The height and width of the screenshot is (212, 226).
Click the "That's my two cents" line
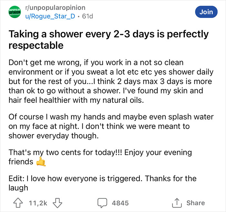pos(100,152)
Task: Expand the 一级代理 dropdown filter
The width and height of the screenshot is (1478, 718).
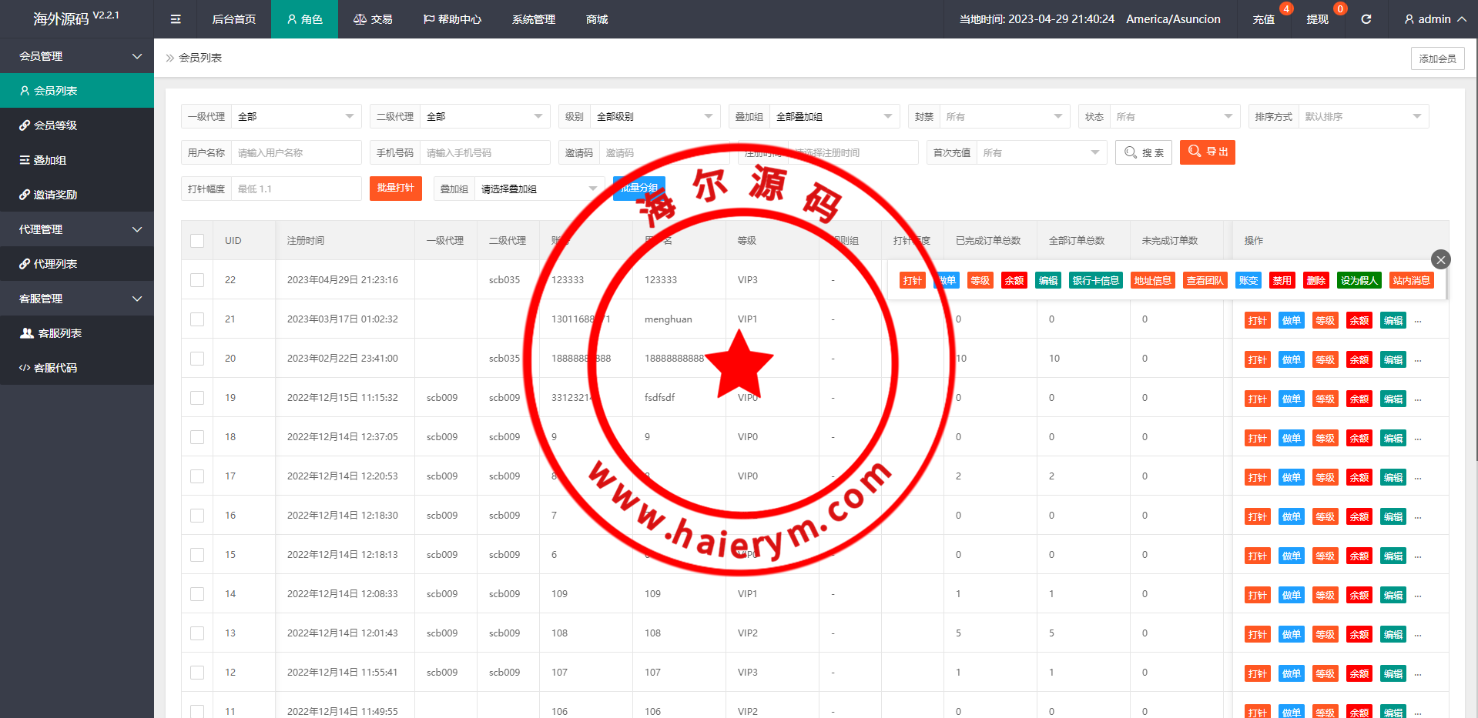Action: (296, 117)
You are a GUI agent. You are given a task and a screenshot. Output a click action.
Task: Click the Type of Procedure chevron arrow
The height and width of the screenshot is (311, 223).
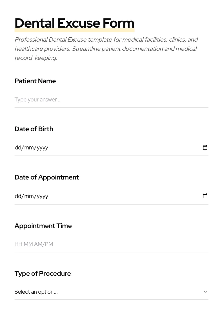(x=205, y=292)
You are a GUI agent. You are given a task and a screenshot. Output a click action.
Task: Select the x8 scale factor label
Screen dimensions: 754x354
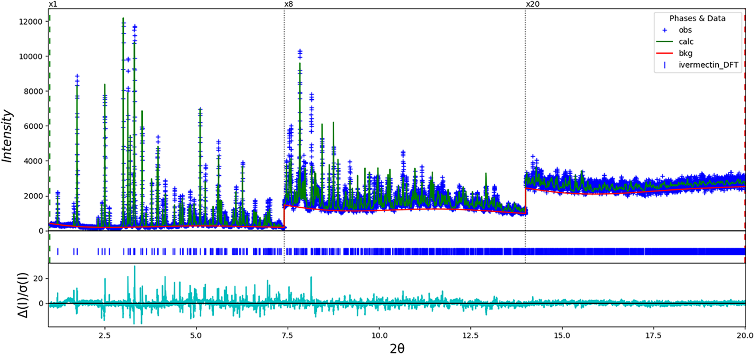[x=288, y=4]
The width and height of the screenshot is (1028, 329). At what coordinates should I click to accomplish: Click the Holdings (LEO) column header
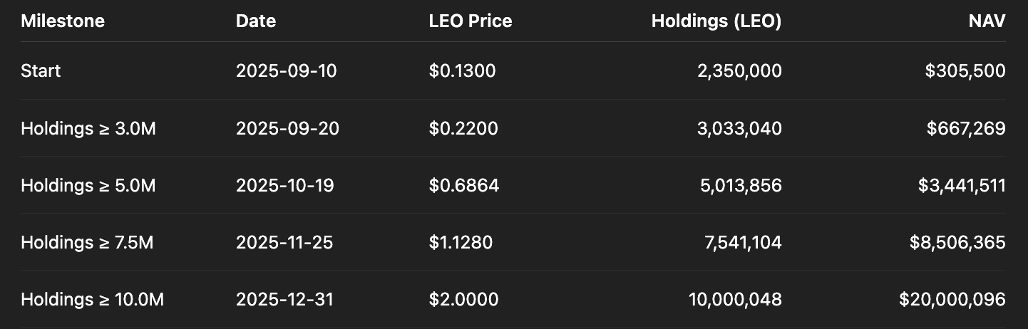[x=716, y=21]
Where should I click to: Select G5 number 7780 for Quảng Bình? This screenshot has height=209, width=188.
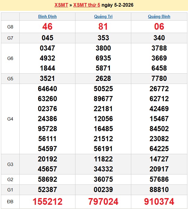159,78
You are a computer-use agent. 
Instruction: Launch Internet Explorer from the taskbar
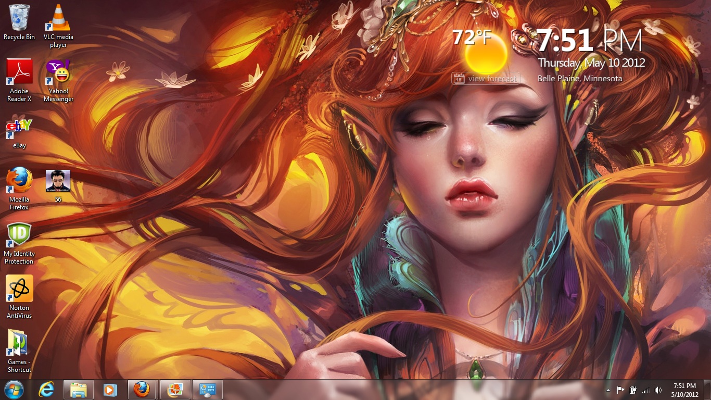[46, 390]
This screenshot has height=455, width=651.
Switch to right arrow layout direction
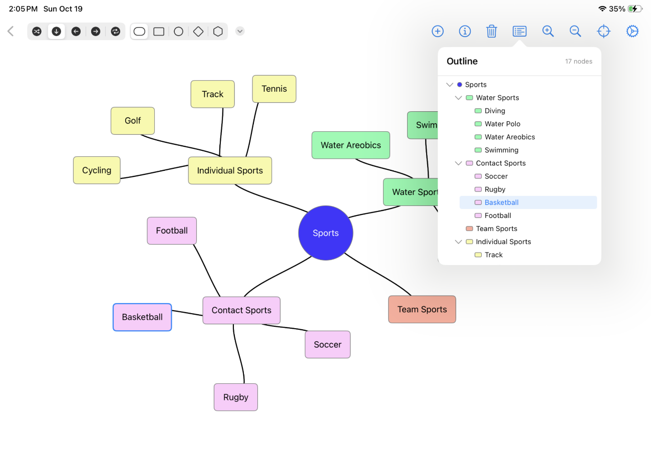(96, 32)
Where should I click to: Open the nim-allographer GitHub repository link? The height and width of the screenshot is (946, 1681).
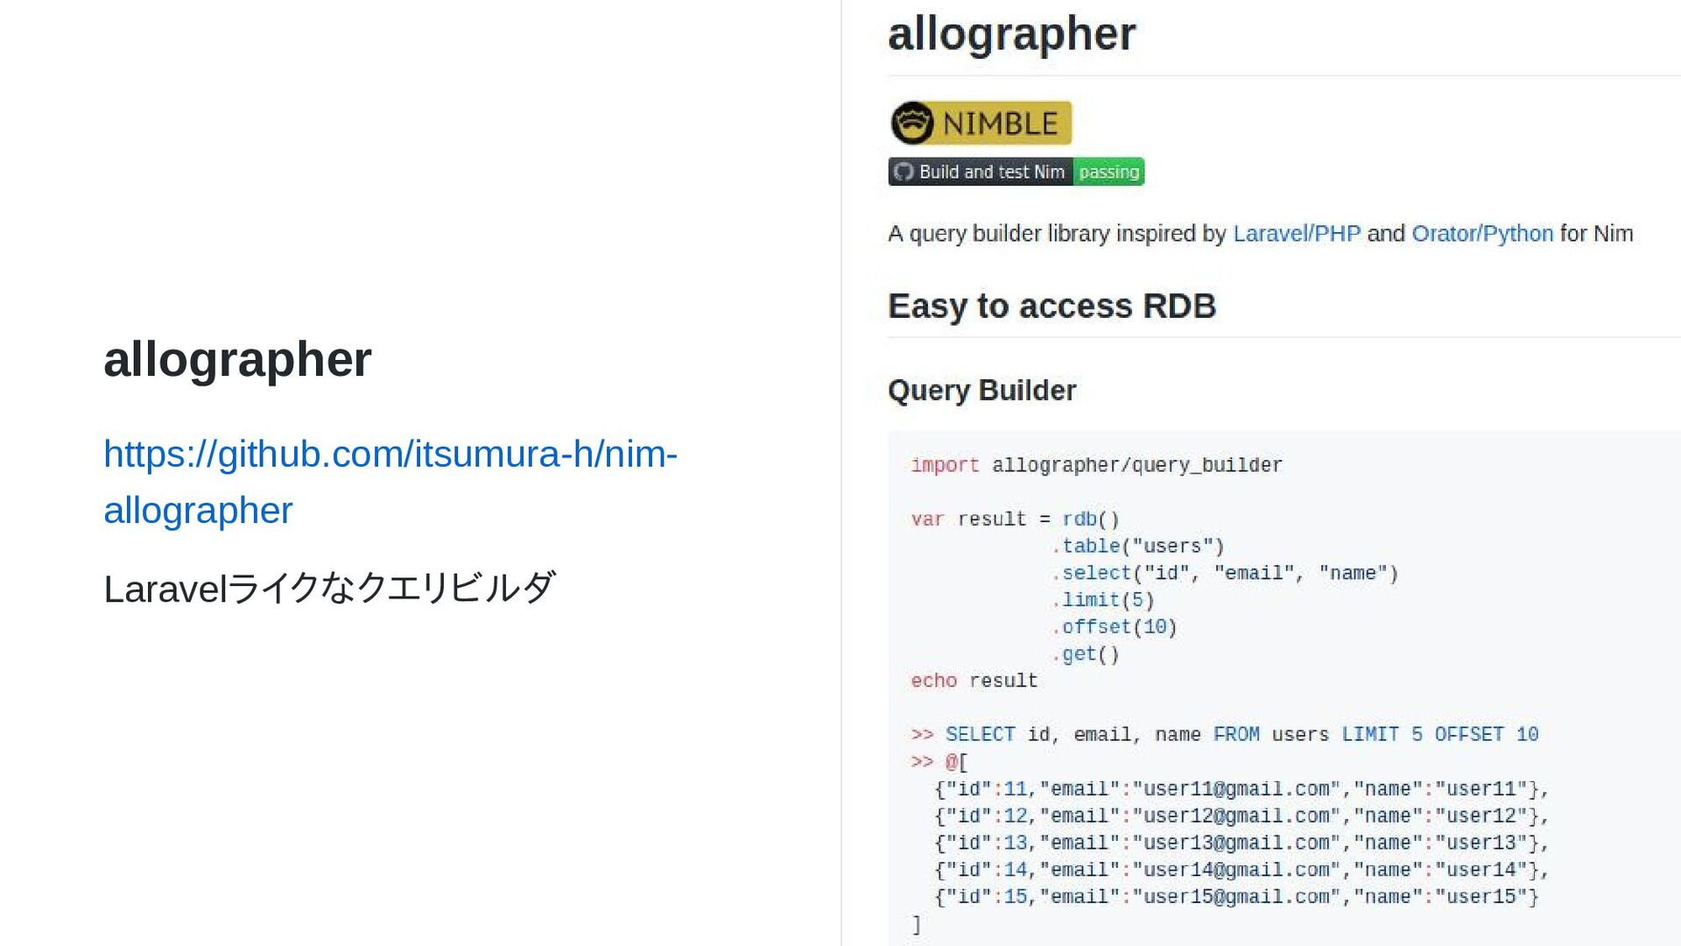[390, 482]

•••

WORK TO COMPLETE: Starting at the first entry above and ending at the last, write everything out exactly except the pictures.

TASK ANSWER:
The height and width of the screenshot is (212, 226).
Click the "That's my two cents" line
pos(100,152)
Task: Expand the 一级代理 dropdown filter
The width and height of the screenshot is (1478, 718).
Action: (296, 117)
You are a GUI agent. You are given a task and a screenshot. Output a click action.
Task: Click the Type of Procedure chevron arrow
The height and width of the screenshot is (311, 223).
(x=205, y=292)
You are a GUI agent. You are given a task and a screenshot. Output a click action.
Task: Select the x8 scale factor label
Screen dimensions: 754x354
[x=288, y=4]
The width and height of the screenshot is (1028, 329). At what coordinates should I click to accomplish: Click the Holdings (LEO) column header
[x=716, y=21]
Where should I click to: Select G5 number 7780 for Quảng Bình? This screenshot has height=209, width=188.
159,78
You are a computer-use agent. 
Instruction: Launch Internet Explorer from the taskbar
[46, 390]
This screenshot has height=455, width=651.
Switch to right arrow layout direction
(96, 32)
Where should I click to: Open the nim-allographer GitHub repository link? The height and width of the screenshot is (946, 1681).
[390, 482]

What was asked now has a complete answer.